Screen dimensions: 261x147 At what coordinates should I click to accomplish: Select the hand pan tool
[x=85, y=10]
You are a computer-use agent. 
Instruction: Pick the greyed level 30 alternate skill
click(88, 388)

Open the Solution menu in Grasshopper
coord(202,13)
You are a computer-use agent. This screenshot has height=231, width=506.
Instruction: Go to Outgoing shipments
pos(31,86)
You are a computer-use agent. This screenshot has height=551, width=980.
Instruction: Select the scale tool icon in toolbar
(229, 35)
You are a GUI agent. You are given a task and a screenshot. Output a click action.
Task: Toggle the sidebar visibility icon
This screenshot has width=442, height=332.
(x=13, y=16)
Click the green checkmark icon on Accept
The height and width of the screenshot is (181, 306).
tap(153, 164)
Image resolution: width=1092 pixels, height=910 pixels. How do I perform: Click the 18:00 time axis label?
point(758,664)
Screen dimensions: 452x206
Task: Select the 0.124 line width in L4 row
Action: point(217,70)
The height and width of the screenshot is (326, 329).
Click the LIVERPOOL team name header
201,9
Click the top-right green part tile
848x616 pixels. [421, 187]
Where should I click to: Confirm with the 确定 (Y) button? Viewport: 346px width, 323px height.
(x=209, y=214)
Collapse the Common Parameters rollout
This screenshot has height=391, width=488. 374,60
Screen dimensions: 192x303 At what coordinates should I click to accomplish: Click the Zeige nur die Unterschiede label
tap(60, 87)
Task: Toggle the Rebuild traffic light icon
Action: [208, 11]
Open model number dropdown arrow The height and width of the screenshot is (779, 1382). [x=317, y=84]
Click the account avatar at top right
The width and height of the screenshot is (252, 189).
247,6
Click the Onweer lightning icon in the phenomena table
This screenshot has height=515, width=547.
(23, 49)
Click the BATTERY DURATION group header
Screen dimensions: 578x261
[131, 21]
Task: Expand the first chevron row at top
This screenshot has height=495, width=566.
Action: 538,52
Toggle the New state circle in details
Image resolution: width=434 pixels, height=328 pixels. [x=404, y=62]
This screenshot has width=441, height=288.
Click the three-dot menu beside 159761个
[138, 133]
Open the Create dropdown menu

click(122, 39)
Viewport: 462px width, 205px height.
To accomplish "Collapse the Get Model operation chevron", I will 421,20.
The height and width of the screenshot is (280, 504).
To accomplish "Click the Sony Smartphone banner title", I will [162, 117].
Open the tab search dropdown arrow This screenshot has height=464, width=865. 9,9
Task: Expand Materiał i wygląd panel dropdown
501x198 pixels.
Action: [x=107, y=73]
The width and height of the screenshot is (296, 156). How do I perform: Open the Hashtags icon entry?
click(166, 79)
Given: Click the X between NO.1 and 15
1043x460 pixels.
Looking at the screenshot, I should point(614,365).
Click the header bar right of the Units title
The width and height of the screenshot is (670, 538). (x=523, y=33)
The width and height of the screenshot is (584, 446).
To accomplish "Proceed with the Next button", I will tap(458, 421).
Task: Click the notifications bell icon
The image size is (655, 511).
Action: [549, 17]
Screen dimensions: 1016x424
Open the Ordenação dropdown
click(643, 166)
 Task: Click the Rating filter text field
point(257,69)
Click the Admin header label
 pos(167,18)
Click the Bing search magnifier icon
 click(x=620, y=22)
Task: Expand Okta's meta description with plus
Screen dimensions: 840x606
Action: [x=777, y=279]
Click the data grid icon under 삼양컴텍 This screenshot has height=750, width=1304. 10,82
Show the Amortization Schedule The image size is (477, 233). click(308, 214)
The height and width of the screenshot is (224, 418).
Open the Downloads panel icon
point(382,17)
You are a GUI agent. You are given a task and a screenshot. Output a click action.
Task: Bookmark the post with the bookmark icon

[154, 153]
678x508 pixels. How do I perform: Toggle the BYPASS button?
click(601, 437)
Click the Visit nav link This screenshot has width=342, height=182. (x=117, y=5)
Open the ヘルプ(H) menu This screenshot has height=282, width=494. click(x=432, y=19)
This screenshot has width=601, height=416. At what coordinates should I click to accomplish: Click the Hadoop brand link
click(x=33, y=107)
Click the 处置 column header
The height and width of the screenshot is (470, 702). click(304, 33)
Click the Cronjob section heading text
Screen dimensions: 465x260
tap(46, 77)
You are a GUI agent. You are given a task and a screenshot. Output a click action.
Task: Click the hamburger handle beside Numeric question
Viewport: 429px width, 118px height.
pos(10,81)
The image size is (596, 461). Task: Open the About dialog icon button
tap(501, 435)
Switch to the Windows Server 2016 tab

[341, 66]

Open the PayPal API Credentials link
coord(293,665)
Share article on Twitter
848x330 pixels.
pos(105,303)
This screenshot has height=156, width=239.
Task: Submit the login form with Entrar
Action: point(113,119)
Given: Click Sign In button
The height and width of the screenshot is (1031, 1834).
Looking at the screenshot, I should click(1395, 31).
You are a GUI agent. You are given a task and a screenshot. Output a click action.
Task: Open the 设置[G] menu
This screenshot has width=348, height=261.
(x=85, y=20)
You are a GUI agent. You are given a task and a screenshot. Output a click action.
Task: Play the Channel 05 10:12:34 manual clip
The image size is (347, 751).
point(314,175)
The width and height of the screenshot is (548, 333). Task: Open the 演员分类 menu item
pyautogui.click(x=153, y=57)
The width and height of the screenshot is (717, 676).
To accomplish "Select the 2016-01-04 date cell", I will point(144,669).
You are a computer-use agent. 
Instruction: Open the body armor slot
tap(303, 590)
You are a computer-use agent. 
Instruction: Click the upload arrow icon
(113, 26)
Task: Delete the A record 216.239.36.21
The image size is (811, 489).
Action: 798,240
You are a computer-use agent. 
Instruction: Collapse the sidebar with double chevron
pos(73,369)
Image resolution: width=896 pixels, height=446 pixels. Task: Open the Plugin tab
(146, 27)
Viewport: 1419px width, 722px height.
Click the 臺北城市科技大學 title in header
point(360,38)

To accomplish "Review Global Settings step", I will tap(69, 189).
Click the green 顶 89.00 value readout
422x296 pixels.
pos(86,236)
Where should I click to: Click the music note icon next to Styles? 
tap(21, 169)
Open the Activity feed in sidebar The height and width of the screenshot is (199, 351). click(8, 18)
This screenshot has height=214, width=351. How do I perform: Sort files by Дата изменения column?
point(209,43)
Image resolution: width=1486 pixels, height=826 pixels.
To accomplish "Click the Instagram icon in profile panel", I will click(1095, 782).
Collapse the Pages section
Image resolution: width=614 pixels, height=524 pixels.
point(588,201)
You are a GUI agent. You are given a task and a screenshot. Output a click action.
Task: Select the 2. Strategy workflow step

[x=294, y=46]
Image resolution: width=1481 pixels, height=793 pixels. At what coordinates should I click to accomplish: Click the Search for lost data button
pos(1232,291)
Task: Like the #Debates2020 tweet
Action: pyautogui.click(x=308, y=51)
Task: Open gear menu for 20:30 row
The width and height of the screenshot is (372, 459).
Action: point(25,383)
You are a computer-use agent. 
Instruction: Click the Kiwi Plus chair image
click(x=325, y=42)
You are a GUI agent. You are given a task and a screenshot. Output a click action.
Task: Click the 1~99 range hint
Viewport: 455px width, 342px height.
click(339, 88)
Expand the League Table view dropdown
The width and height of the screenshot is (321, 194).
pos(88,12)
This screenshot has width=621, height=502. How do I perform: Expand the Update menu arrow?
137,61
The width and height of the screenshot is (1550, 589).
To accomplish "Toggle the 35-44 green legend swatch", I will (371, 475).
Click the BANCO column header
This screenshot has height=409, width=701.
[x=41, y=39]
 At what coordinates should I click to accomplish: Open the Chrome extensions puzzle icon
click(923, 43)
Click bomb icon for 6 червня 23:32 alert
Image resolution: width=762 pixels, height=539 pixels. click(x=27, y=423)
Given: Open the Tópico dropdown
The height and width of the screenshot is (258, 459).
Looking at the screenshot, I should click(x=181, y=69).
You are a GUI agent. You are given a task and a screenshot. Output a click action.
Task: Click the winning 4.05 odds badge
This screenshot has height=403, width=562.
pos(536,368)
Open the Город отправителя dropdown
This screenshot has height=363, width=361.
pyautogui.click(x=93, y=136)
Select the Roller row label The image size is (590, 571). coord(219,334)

|---|

**AIM OF THE EXERCISE**
Determine the number of lines in the data above that contain the word "section", and provide only that figure.

**WRITTEN ANSWER**
2